Provided material START

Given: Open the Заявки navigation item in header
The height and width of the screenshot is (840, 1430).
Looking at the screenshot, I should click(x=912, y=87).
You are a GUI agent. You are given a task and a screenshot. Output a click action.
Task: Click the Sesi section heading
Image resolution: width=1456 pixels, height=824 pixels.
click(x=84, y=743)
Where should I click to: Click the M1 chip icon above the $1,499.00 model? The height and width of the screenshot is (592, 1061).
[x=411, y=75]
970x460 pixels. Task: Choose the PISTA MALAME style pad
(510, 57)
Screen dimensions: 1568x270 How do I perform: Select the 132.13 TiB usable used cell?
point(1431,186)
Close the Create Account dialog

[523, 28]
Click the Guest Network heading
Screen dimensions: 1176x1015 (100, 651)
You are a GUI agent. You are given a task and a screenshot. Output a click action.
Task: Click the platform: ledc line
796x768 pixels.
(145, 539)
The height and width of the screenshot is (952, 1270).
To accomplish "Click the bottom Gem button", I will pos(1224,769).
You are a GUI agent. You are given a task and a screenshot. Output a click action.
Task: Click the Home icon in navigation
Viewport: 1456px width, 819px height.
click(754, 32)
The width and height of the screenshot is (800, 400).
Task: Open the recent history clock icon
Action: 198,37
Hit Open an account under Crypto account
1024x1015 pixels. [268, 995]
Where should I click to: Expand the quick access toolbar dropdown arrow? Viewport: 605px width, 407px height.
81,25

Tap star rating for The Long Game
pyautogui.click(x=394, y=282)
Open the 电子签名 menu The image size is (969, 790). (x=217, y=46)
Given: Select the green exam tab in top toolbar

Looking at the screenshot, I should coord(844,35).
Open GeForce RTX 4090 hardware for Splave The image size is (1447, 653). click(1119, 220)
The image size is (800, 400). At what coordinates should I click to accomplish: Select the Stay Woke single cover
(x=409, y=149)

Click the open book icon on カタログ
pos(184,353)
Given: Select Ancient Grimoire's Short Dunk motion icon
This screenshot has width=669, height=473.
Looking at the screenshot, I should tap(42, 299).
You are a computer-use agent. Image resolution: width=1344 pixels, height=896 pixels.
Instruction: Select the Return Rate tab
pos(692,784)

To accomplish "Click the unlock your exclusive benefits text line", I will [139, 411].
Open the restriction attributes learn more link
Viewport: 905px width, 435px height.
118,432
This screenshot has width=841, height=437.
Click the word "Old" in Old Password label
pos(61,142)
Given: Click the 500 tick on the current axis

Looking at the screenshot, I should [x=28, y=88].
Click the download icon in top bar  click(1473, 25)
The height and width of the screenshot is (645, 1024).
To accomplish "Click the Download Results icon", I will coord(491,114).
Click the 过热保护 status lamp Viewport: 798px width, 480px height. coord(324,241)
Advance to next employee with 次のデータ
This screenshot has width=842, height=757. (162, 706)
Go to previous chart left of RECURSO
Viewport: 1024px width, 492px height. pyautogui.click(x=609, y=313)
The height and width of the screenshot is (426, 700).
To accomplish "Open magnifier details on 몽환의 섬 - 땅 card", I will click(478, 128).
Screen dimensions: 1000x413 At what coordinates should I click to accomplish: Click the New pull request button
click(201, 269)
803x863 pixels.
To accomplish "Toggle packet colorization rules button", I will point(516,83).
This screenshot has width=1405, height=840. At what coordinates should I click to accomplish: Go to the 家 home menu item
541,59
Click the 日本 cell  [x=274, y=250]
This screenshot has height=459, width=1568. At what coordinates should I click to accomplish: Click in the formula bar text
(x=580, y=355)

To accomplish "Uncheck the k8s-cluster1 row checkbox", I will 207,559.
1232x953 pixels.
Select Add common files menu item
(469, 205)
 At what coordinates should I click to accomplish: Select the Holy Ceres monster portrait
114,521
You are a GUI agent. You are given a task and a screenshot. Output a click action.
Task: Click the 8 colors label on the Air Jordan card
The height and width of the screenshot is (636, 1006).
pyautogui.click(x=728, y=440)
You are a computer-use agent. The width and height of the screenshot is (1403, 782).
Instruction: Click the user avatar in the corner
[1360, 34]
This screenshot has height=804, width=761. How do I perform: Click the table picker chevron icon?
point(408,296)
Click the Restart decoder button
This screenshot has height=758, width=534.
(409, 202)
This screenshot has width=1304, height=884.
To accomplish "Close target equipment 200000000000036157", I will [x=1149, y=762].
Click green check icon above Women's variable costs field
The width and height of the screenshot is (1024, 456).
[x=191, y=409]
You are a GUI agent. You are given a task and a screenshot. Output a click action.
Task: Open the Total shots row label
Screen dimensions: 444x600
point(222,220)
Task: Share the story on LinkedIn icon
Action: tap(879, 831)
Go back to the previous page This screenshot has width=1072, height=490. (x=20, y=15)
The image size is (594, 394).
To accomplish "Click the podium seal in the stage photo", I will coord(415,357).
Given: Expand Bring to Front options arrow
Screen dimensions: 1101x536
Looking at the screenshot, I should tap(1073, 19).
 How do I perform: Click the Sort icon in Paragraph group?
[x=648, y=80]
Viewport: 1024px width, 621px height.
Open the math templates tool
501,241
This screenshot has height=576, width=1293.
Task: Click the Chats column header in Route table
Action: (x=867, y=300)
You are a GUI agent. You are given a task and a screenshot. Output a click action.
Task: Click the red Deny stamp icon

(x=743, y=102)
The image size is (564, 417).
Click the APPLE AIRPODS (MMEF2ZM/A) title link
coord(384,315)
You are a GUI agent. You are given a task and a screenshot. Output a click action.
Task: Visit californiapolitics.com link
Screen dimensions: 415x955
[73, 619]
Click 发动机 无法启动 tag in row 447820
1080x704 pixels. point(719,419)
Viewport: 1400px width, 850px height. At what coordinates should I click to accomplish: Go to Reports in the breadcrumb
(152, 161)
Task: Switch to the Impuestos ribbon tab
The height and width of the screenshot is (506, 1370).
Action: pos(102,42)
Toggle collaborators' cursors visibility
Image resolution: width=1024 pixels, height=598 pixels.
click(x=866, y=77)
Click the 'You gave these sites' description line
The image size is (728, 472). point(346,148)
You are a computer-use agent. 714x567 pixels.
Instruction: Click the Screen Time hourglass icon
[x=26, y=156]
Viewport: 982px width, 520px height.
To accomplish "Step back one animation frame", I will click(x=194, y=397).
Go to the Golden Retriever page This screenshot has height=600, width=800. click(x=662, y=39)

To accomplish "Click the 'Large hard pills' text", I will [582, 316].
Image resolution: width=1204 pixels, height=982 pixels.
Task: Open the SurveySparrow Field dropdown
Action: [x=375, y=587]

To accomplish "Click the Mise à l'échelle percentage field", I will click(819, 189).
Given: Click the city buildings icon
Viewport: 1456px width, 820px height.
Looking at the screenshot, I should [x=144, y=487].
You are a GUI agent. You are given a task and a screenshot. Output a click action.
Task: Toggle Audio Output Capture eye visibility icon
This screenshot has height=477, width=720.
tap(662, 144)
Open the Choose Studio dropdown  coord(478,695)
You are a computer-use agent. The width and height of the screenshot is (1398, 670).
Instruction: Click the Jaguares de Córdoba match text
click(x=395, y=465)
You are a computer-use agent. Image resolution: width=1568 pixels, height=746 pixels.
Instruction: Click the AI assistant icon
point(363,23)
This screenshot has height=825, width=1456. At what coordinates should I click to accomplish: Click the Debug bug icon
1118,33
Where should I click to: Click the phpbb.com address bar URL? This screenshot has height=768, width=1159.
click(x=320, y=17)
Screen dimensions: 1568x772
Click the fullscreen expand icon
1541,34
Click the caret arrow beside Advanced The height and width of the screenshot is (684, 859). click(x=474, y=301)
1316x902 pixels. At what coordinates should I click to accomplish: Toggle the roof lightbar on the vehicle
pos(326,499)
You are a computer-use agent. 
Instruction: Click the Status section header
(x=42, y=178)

Provided material END

### What this task involves
Taking the entries above, please repeat each one exactly.

### Problem solution
Given: Open the Заявки navigation item in header
The height and width of the screenshot is (840, 1430).
Looking at the screenshot, I should click(x=912, y=87).
You are a GUI agent. You are given a task and a screenshot. Output a click action.
Task: Click the Sesi section heading
Image resolution: width=1456 pixels, height=824 pixels.
click(x=84, y=743)
Where should I click to: Click the M1 chip icon above the $1,499.00 model? The height and width of the screenshot is (592, 1061).
[x=411, y=75]
970x460 pixels. Task: Choose the PISTA MALAME style pad
(510, 57)
Screen dimensions: 1568x270 How do I perform: Select the 132.13 TiB usable used cell?
point(1431,186)
Close the Create Account dialog

[523, 28]
Click the Guest Network heading
Screen dimensions: 1176x1015 (100, 651)
You are a GUI agent. You are given a task and a screenshot. Output a click action.
Task: Click the platform: ledc line
796x768 pixels.
(145, 539)
The height and width of the screenshot is (952, 1270).
To accomplish "Click the bottom Gem button", I will pos(1224,769).
You are a GUI agent. You are given a task and a screenshot. Output a click action.
Task: Click the Home icon in navigation
Viewport: 1456px width, 819px height.
click(754, 32)
The width and height of the screenshot is (800, 400).
Task: Open the recent history clock icon
Action: 198,37
Hit Open an account under Crypto account
1024x1015 pixels. [268, 995]
Where should I click to: Expand the quick access toolbar dropdown arrow? Viewport: 605px width, 407px height.
81,25

Tap star rating for The Long Game
pyautogui.click(x=394, y=282)
Open the 电子签名 menu The image size is (969, 790). (x=217, y=46)
Given: Select the green exam tab in top toolbar

Looking at the screenshot, I should coord(844,35).
Open GeForce RTX 4090 hardware for Splave The image size is (1447, 653). click(1119, 220)
The image size is (800, 400). At what coordinates should I click to accomplish: Select the Stay Woke single cover
(x=409, y=149)

Click the open book icon on カタログ
pos(184,353)
Given: Select Ancient Grimoire's Short Dunk motion icon
This screenshot has width=669, height=473.
Looking at the screenshot, I should tap(42, 299).
You are a computer-use agent. Image resolution: width=1344 pixels, height=896 pixels.
Instruction: Select the Return Rate tab
pos(692,784)

To accomplish "Click the unlock your exclusive benefits text line", I will [139, 411].
Open the restriction attributes learn more link
Viewport: 905px width, 435px height.
118,432
This screenshot has width=841, height=437.
Click the word "Old" in Old Password label
pos(61,142)
Given: Click the 500 tick on the current axis

Looking at the screenshot, I should [x=28, y=88].
Click the download icon in top bar  click(1473, 25)
The height and width of the screenshot is (645, 1024).
To accomplish "Click the Download Results icon", I will coord(491,114).
Click the 过热保护 status lamp Viewport: 798px width, 480px height. coord(324,241)
Advance to next employee with 次のデータ
This screenshot has width=842, height=757. (162, 706)
Go to previous chart left of RECURSO
Viewport: 1024px width, 492px height. pyautogui.click(x=609, y=313)
The height and width of the screenshot is (426, 700).
To accomplish "Open magnifier details on 몽환의 섬 - 땅 card", I will click(478, 128).
Screen dimensions: 1000x413 At what coordinates should I click to accomplish: Click the New pull request button
click(201, 269)
803x863 pixels.
To accomplish "Toggle packet colorization rules button", I will point(516,83).
This screenshot has width=1405, height=840. At what coordinates should I click to accomplish: Go to the 家 home menu item
541,59
Click the 日本 cell  [x=274, y=250]
This screenshot has height=459, width=1568. At what coordinates should I click to accomplish: Click in the formula bar text
(x=580, y=355)

To accomplish "Uncheck the k8s-cluster1 row checkbox", I will 207,559.
1232x953 pixels.
Select Add common files menu item
(469, 205)
 At what coordinates should I click to accomplish: Select the Holy Ceres monster portrait
114,521
You are a GUI agent. You are given a task and a screenshot. Output a click action.
Task: Click the 8 colors label on the Air Jordan card
The height and width of the screenshot is (636, 1006).
pyautogui.click(x=728, y=440)
You are a computer-use agent. The width and height of the screenshot is (1403, 782).
Instruction: Click the user avatar in the corner
[1360, 34]
This screenshot has height=804, width=761. How do I perform: Click the table picker chevron icon?
point(408,296)
Click the Restart decoder button
This screenshot has height=758, width=534.
(409, 202)
This screenshot has width=1304, height=884.
To accomplish "Close target equipment 200000000000036157", I will [x=1149, y=762].
Click green check icon above Women's variable costs field
The width and height of the screenshot is (1024, 456).
[x=191, y=409]
You are a GUI agent. You are given a task and a screenshot. Output a click action.
Task: Open the Total shots row label
Screen dimensions: 444x600
point(222,220)
Task: Share the story on LinkedIn icon
Action: tap(879, 831)
Go back to the previous page This screenshot has width=1072, height=490. (x=20, y=15)
The image size is (594, 394).
To accomplish "Click the podium seal in the stage photo", I will coord(415,357).
Given: Expand Bring to Front options arrow
Screen dimensions: 1101x536
Looking at the screenshot, I should tap(1073, 19).
 How do I perform: Click the Sort icon in Paragraph group?
[x=648, y=80]
Viewport: 1024px width, 621px height.
Open the math templates tool
501,241
This screenshot has height=576, width=1293.
Task: Click the Chats column header in Route table
Action: (x=867, y=300)
You are a GUI agent. You are given a task and a screenshot. Output a click action.
Task: Click the red Deny stamp icon

(x=743, y=102)
The image size is (564, 417).
Click the APPLE AIRPODS (MMEF2ZM/A) title link
coord(384,315)
You are a GUI agent. You are given a task and a screenshot. Output a click action.
Task: Visit californiapolitics.com link
Screen dimensions: 415x955
[73, 619]
Click 发动机 无法启动 tag in row 447820
1080x704 pixels. point(719,419)
Viewport: 1400px width, 850px height. At what coordinates should I click to accomplish: Go to Reports in the breadcrumb
(152, 161)
Task: Switch to the Impuestos ribbon tab
The height and width of the screenshot is (506, 1370).
Action: pos(102,42)
Toggle collaborators' cursors visibility
Image resolution: width=1024 pixels, height=598 pixels.
click(x=866, y=77)
Click the 'You gave these sites' description line
The image size is (728, 472). point(346,148)
You are a computer-use agent. 714x567 pixels.
Instruction: Click the Screen Time hourglass icon
[x=26, y=156]
Viewport: 982px width, 520px height.
To accomplish "Step back one animation frame", I will click(x=194, y=397).
Go to the Golden Retriever page This screenshot has height=600, width=800. click(x=662, y=39)

To accomplish "Click the 'Large hard pills' text", I will [582, 316].
Image resolution: width=1204 pixels, height=982 pixels.
Task: Open the SurveySparrow Field dropdown
Action: [x=375, y=587]

To accomplish "Click the Mise à l'échelle percentage field", I will click(819, 189).
Given: Click the city buildings icon
Viewport: 1456px width, 820px height.
Looking at the screenshot, I should [x=144, y=487].
You are a GUI agent. You are given a task and a screenshot. Output a click action.
Task: Toggle Audio Output Capture eye visibility icon
This screenshot has height=477, width=720.
tap(662, 144)
Open the Choose Studio dropdown  coord(478,695)
You are a computer-use agent. The width and height of the screenshot is (1398, 670).
Instruction: Click the Jaguares de Córdoba match text
click(x=395, y=465)
You are a computer-use agent. Image resolution: width=1568 pixels, height=746 pixels.
Instruction: Click the AI assistant icon
point(363,23)
This screenshot has height=825, width=1456. At what coordinates should I click to accomplish: Click the Debug bug icon
1118,33
Where should I click to: Click the phpbb.com address bar URL? This screenshot has height=768, width=1159.
click(x=320, y=17)
Screen dimensions: 1568x772
Click the fullscreen expand icon
1541,34
Click the caret arrow beside Advanced The height and width of the screenshot is (684, 859). click(x=474, y=301)
1316x902 pixels. At what coordinates should I click to accomplish: Toggle the roof lightbar on the vehicle
pos(326,499)
You are a computer-use agent. 
Instruction: Click the Status section header
(x=42, y=178)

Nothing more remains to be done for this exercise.